Do testów gry Counter-Strike 2 przystąpić mogą tylko ci, którzy otrzymali od Valve specjalne zaproszenie. Wśród graczy, którzy mieli już możliwość wytestować nadchodzącą taktyczną strzelankę, należą w dużej mierze streamerzy, więksi twórcy, jak również weterani CS’a spędzający w ostatnim czasie sporo czasu na oficjalnych serwerach CS:GO.
W samym założeniu Counter-Strike 2 ma zrewolucjonizować cały gameplay poprzez kilka istotnych nowości, wśród których na pierwsze pole rzuca się silnik Source 2, zupełnie nowa mechanika działania granatów dymnych, poprawiona szata wizualna map oraz ulepszone animacje pocisków, strzałów i eksplozji.
Oczywiście CS 2, choć rozpala wyobraźnie wielu, cierpi na podobne problemy co większość nowych na rynku tytułów. W strzelance uświadczymy więc sporą liczbę błędów i problemów technicznych, które towarzyszą graczom. Niektóre z nich to drobne glitche, inne mogą już w nieco większym stopniu wpłynąć na samą rozgrywkę.
Duży błąd przytrafił się pewnemu streamerowi. Sytuacja rozgrywała się oczywiście na mapie dust2. Grając po stronie Terrorystów, jeden z kompanów z drużyny zostawił ładunek wybuchowy tuż przy drzwiach na wejściu na tzw. "długą". Okazało się, że streamer widzi bombę w zupełnie innym miejscu... całkowicie za grywalnym obszarem mapy za metalową bramą przy samym punkcie respawnu strony Terrorystów.
Dziwna usterka spowodowała, że niektórzy gracze z tej samej drużyny widzieli bombę w odmiennych miejscach.
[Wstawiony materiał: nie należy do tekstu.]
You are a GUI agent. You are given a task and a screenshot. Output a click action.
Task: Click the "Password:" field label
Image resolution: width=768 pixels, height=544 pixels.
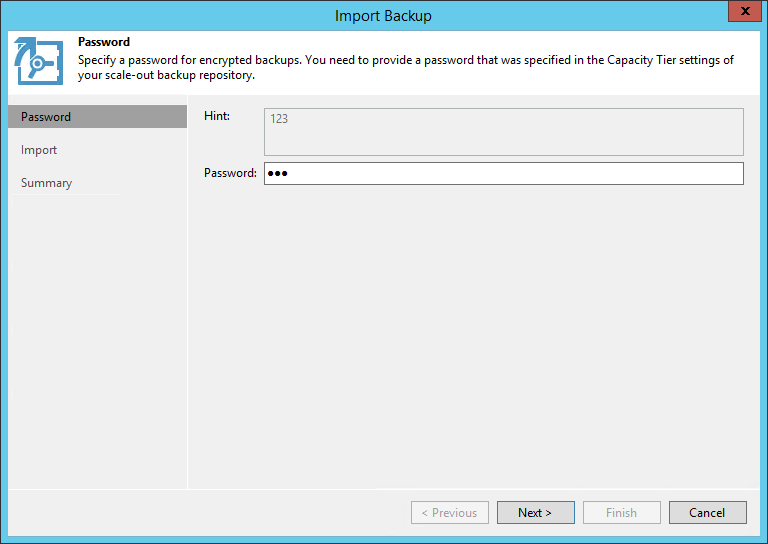(230, 173)
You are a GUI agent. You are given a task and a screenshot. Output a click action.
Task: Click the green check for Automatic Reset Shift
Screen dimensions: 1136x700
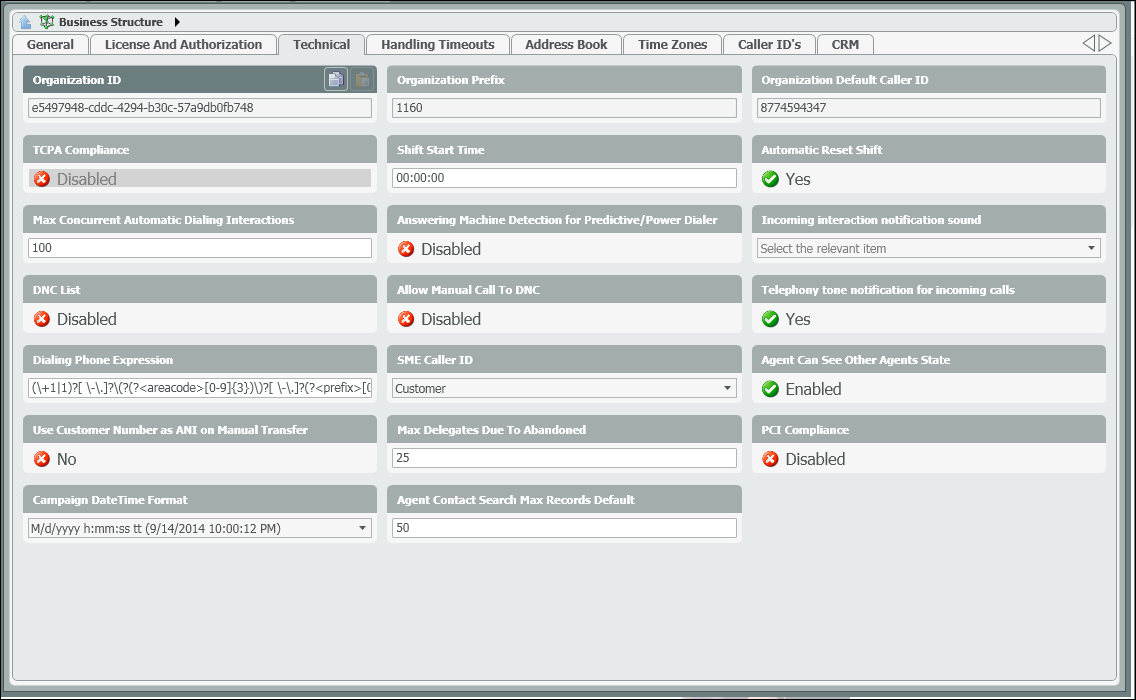click(x=770, y=179)
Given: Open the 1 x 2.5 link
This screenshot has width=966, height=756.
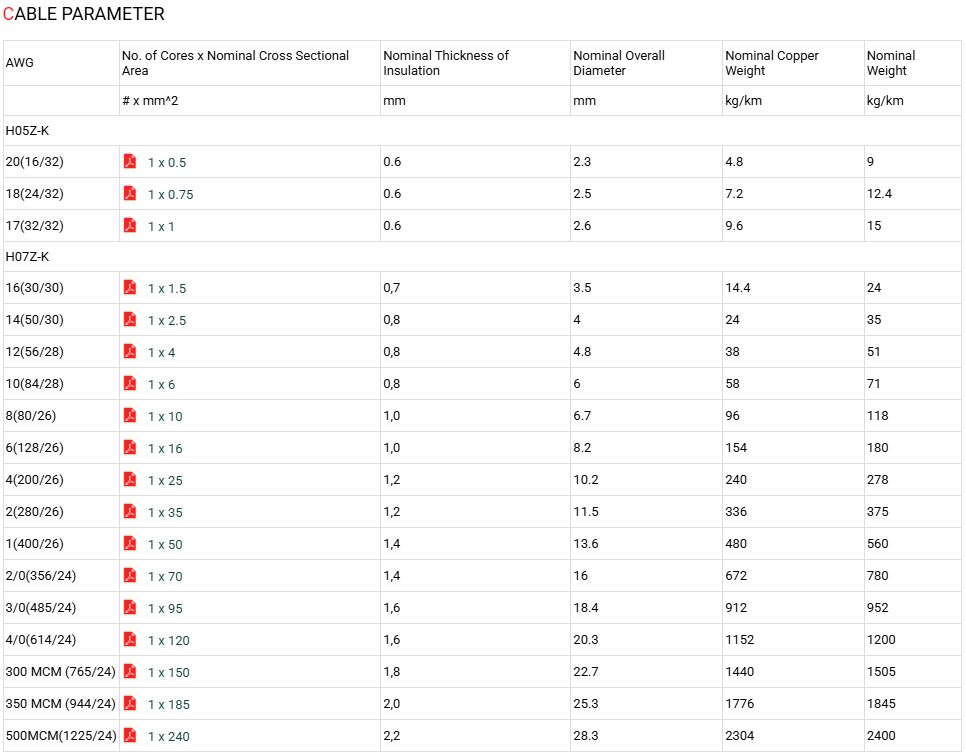Looking at the screenshot, I should click(x=167, y=320).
Klip z tego zajścia możecie zobaczyć pod tym adresem. Oczywiście w tym przypadku możemy mówić o naprawdę poważnym błędzie, który może nawet zniweczyć plany drużyny w konkretnej rundzie. Wyobrażacie sobie taką sytuacją podczas profesjonalnych rozgrywek, gdzie w grę wchodzi walka o naprawdę spore pule finansowe?